In April, it coordinated eight Challenge Day events at four area high schools – Edison, Killian, Northwestern and Homestead. The organization has established relationships at these schools and with many others around the county. It's also true that these are struggling schools and located in some of the county's most troubled neighborhoods. In late February an altercation at Edison resulted in 26 student arrests, though most of those charges have since been dropped.
"Our roots really go deep with Edison; we started a program there 11 years ago – it was our first school in the county. When this situation happened, I felt like 'these are my kids,'" Landsberg said. "Even though I felt they had misbehaved, I also knew we needed to give them more tools and to give them a voice – that's the main thing."
Challenge Day is geared to give the students their voice – an authentic, empowered one. For a morning session, students break into small groups with an adult facilitator. Many of the kids see each other daily in the hallways. They share classes together, but this communication is different. It opens new ground. They pull their chairs up close so knees are touching and the exercise begins: "If you really knew me, you would know…" The group is pledged to confidentiality – one of the agreements of the day – except for any revelations that might indicate an imminent risk or danger involving a student; any "secret" like this is communicated to school trust counselors.
The sharing starts safely with "You would know, I'm a twin" or "You would know that I'm shy," but moves quickly into concerns, problems and truths that speak to issues of abandonment, fear, abuse and worse. Group members listen, giving each speaker the "gift" of their attention. When the exercise finishes, group members hold each other in a group hug. The awkwardness continues to fall away.

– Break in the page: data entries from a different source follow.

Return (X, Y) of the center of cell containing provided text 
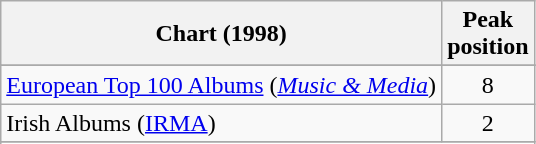
European Top 100 Albums (Music & Media) (222, 85)
Chart (1998) (222, 34)
8 (488, 85)
Irish Albums (IRMA) (222, 123)
2 (488, 123)
Peakposition (488, 34)
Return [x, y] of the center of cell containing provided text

Allen and Sister B start the session after lunch. They talk about the one thing that gets in the way of change: Oppression. "If you could use your power for good everyday, we could end oppression," Allen tells the group. There are more energetic team-building exercises and then it's time to "cross the line."
Students and adults alike respond to a series of questions – "If someone has said 'I love you' while they were hitting or abusing you," "If you've lost a friend or loved one to gun violence," "If you've ever been ridiculed because of your weight" among others – by walking across a line if the response holds true for them. The experience to stand and face or to stand side-by-side with those who share your experience is powerful and, for some, it's transformative.
"It's the enlightenment of thinking that you're not alone, that there are so many fellow students who feel or experience this same way and that the challenges you're dealing with on a daily basis are shared," says Landsberg, adding, "when the students saw adults crossing the line, it really broke down barriers."
More barriers fall as Allen and "Sister B" share their own trips and stumbles in life. The kids listen closely as the leaders "share what's on their hearts."
Their stories of redemption inspire some of the students to step up to the microphone: to apologize and make amends with classmates, or just to lay a burden down. Everyone who speaks seems empowered by the experience.
The training over, the kids file out of the gym under the red jerseys hung from the rafters – Darrell 32, LSU; Williams, 22, LSU; Hearns, 4 – a celebration of Edison basketball standouts. Even as they leave, there's a buzz in the room and plenty of excitement, like the feeling of a team that's been down for a while, but has finally won.
"These kids are so amazingly strong and such a resource in this community," Landsberg says. "Challenge Day gives them the opportunity to show it to them. They were given the gift of a day, and they took it. They celebrated it."